PEP: Defining Python Source Code Encodings

Tue Jul 17 07:08:02 EDT 2001

On Tue, 17 Jul 2001, M.-A. Lemburg wrote:

> After having been through two rounds of comments with the "Unicode
> Literal Encoding" pre-PEP, it has turned out that people actually
> prefer to go for the full Monty meaning that the PEP should handle
> the complete Python source code encoding and not just the encoding
> of the Unicode literals (which are currently the only parts in a
> Python source code file for which Python assumes a fixed encoding).
> 
> Here's a summary of what I've learned from the comments:
> 
> 1. The complete Python source file should use a single encoding.

Yes, certainly

> 2. Handling of escape sequences should continue to work as it does 
>    now, but with all possible source code encodings, that is
>    standard string literals (both 8-bit and Unicode) are subject to 
>    escape sequence expansion while raw string literals only expand
>    a very small subset of escape sequences.
> 
> 3. Python's tokenizer/compiler combo will need to be updated to
>    work as follows:
> 
>    1. read the file
>    2. decode it into Unicode assuming a fixed per-file encoding
>    3. tokenize the Unicode content
>    4. compile it, creating Unicode objects from the given Unicode data
>       and creating string objects from the Unicode literal data
>       by first reencoding the Unicode data into 8-bit string data
>       using the given file encoding

I think, that if encoding is not given, it must sillently assume "UNKNOWN"
encoding and do nothing, that is be 8-bit clean (as it is now).

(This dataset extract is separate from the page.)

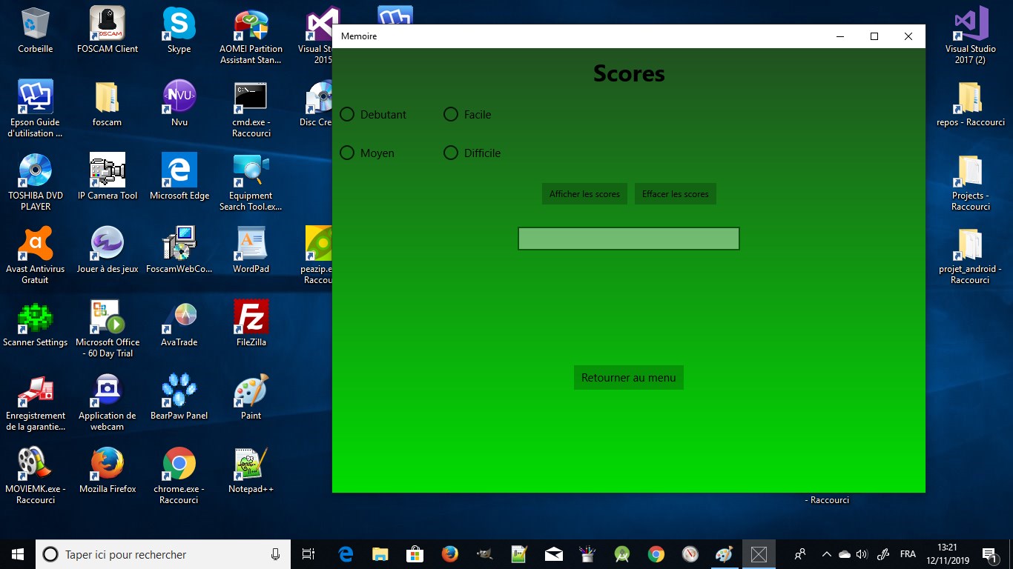Click the empty scores text box
The height and width of the screenshot is (569, 1013).
coord(628,239)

Otherwise, it will slow down parser considerably.

I also think that if encoding is choosen, there is no need to reencode it
back to literal strings: let them be in Unicode.

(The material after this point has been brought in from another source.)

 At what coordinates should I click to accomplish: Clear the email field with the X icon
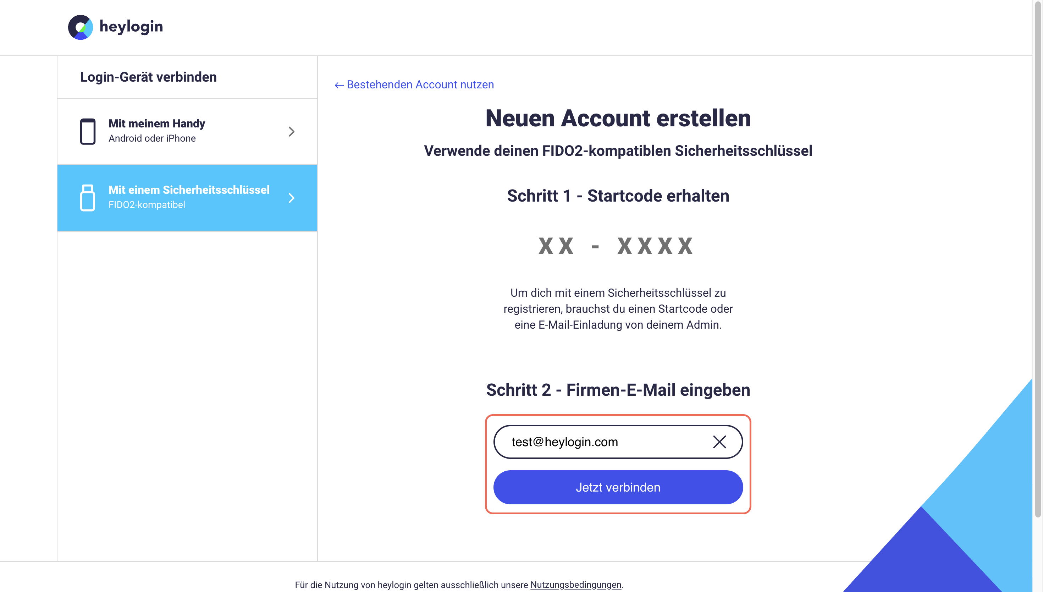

Or the encoding must _always_ be ASCII+something, as utf-8 for example.
Eliminating the need to bother with tokenizer (Because only docstrings,
comments and string-literals are entities which require encoding /
decoding).

If I understood correctly, Python will soon switch to "unicode-only"
strings, as Java and Tcl did. (This is of course disaster for some Python
usage areas such as fast text-processing, but...)

Or am I missing something?

>    To make this backwards compatible, the implementation would have to
>    assume Latin-1 as the original file encoding if not given (otherwise,
>    binary data currently stored in 8-bit strings wouldn't make the
>    roundtrip).

...as I said, there must be no assumed charset. Things must
be left as is now when no explicit encoding given.

> 4. The encoding used in a Python source file should be easily
>    parseable for en editor; a magic comment at the top of the
>    file seems to be what people want to see, so I'll drop the
>    directive (PEP 244) requirement in the PEP.
> 
> Issues that still need to be resolved:
> 
> - how to enable embedding of differently encoded data in Python
>   source code (e.g. UTF-8 encoded XML data in a Latin-1
>   source file)

Probably, adding explicit conversions.

> - what to do with non-literal data in the source file, e.g.
>   variable names and comments:
> 
>   * reencode them just as would be done for literals
>   * only allow ASCII for certain elements like variable names
>   etc.

I think non-literal data must be in ASCII.
But it could be too cheesy to have variable names in national
alphabet ;-)

> - which format to use for the magic comment, e.g.
> 
>   * Emacs style:
> 
>       #!/usr/bin/python
>       # -*- encoding = 'utf-8' -*-
> 
>   * Via meta-option to the interpreter:
> 
>       #!/usr/bin/python --encoding=utf-8
> 
>   * Using a special comment format:
> 
>       #!/usr/bin/python
>       #!encoding = 'utf-8'

No variant is ideal. The 2nd is worse/best than all
(it depends on how to look at it!)

Python has no macro directives. In this situation 
they could help greatly!

That "#!encoding" is special case of macro directive.

May be just put something like ''# <!DOCTYPE HTML PUBLIC''
at the beginning...

Or, even greater idea occured to me: allow some XML
with meta-information (not only encoding) somehow escaped.

I think, GvR could come with some advice here...

> Comments are welcome !

Sincerely yours, Roman A.Suzi
-- 
 - Petrozavodsk - Karelia - Russia - mailto:rnd at onego.ru -